Texto para leer.
......
Por eso, cuando el Gobierno de Javier Milei proclama que el argentino debe tener libertad para comprar dólares, no solo apela a una medida económica: toca una fibra cultural. Poder acceder a la divisa, aunque sea en pequeñas dosis, genera una tranquilidad emocional que trasciende la rentabilidad. Muchos saben que no se harán ricos comprando dólares, pero sienten que así preservan algo más valioso: el control sobre su propio destino.
La tensión del presente: entre la estabilidad y la presión
En las últimas semanas, la calma aparente del mercado cambiario se vio sacudida por una nueva oleada de incertidumbre. A medida que se acercaban las elecciones legislativas, las presiones del sistema financiero volvieron a poner a prueba la estrategia oficial. Miles de ahorristas, desconfiados de la durabilidad del modelo, se volcaron otra vez a la compra de dólares.
......
Extracto de datos.
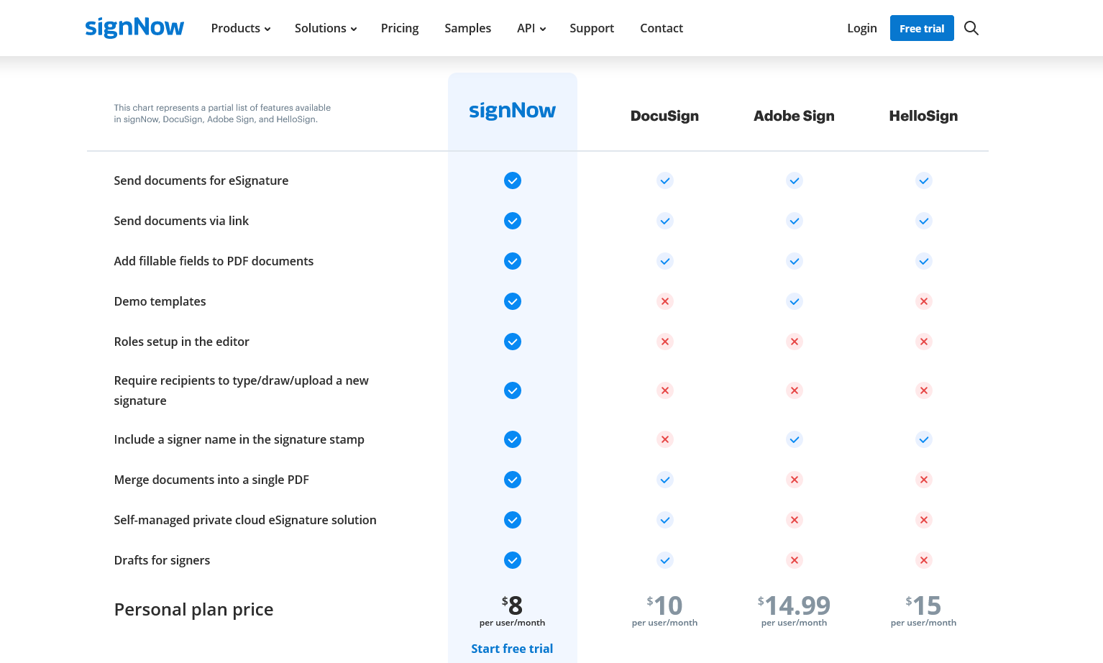Viewport: 1103px width, 663px height.
Task: Open the Solutions dropdown menu
Action: tap(326, 28)
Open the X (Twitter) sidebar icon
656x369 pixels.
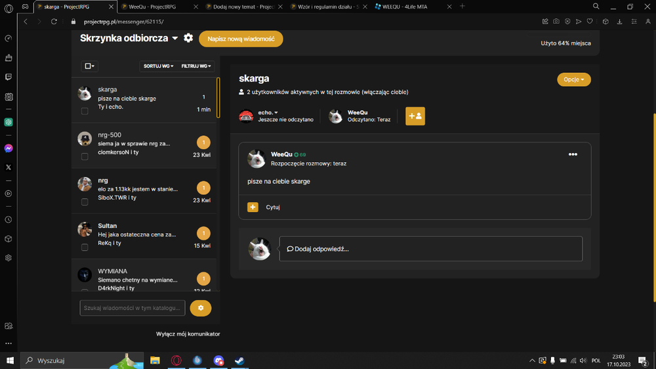(x=9, y=167)
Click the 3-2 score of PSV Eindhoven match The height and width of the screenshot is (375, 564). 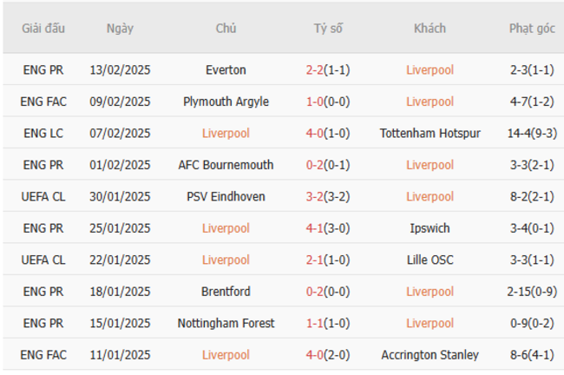click(315, 196)
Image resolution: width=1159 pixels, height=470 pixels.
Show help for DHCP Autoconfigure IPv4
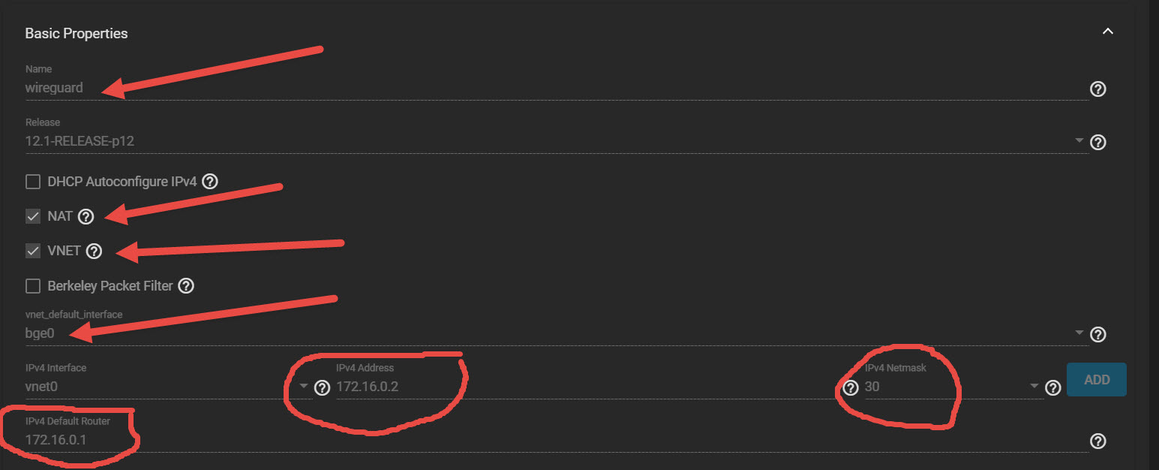tap(210, 181)
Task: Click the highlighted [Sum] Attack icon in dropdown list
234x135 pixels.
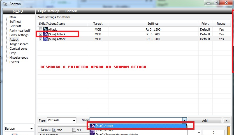Action: tap(92, 126)
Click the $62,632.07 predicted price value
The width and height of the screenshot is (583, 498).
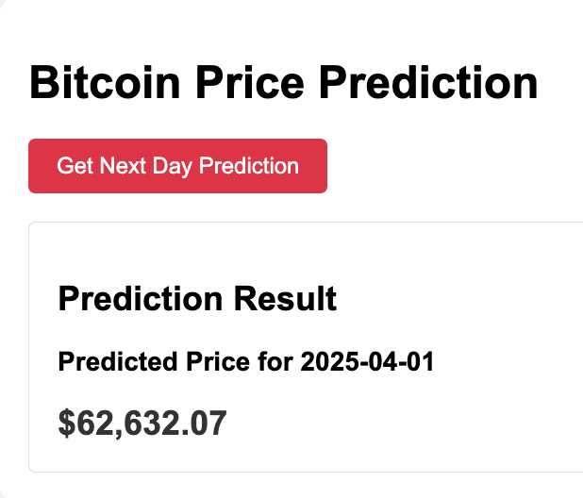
......
Tareas propuestas.
[a] ¿Qué palabras terminadas en "-dad" aparecen en el texto sobre la compra de dólares? Enuméralas todas.
[b] ¿Puedes transcribir del texto sobre la compra de dólares todo lo que va desde "La tensión del" hasta "compra de dólares."?
[c] Prosigue el texto sobre la compra de dólares a partir del punto en que se interrumpe.

Respuestas por tarea.
[a] libertad, tranquilidad, rentabilidad, estabilidad, durabilidad

[b]
La tensión del presente: entre la estabilidad y la presión
En las últimas semanas, la calma aparente del mercado cambiario se vio sacudida por una nueva oleada de incertidumbre. A medida que se acercaban las elecciones legislativas, las presiones del sistema financiero volvieron a poner a prueba la estrategia oficial. Miles de ahorristas, desconfiados de la durabilidad del modelo, se volcaron otra vez a la compra de dólares.

[c]
Pero esta vez, un hecho inédito marcó la diferencia: la intervención del Tesoro de los Estados Unidos, que actuó de manera discreta pero efectiva para contener la ola de demanda y evitar un salto brusco del tipo de cambio. Esta asistencia, inédita en la historia reciente, permitió frenar una corrida que podría haber derivado en otro episodio de crisis autoinfligida.
La memoria argentina tiene registro de más de medio siglo de crisis cambiarias, y esta intervención foránea, aunque polémica, significó un respiro. No es exagerado decir que, por primera vez en mucho tiempo, el derrumbe no llegó.
Luis Caputo y Santiago Bausili, los pilares hoy del plan monetario con ancla cambiaria.
Sin embargo, los problemas estructurales persisten. Hoy la economía argentina “surfea” una inflación del 2% mensual, con expectativas de mantenerse por encima del 1% durante el primer semestre de 2026. Mientras tanto, el esquema de devaluación mensual (el llamado crawling peg) avanza apenas al 1% por mes. Esa brecha, pequeña en apariencia, genera tensiones cada vez más visibles.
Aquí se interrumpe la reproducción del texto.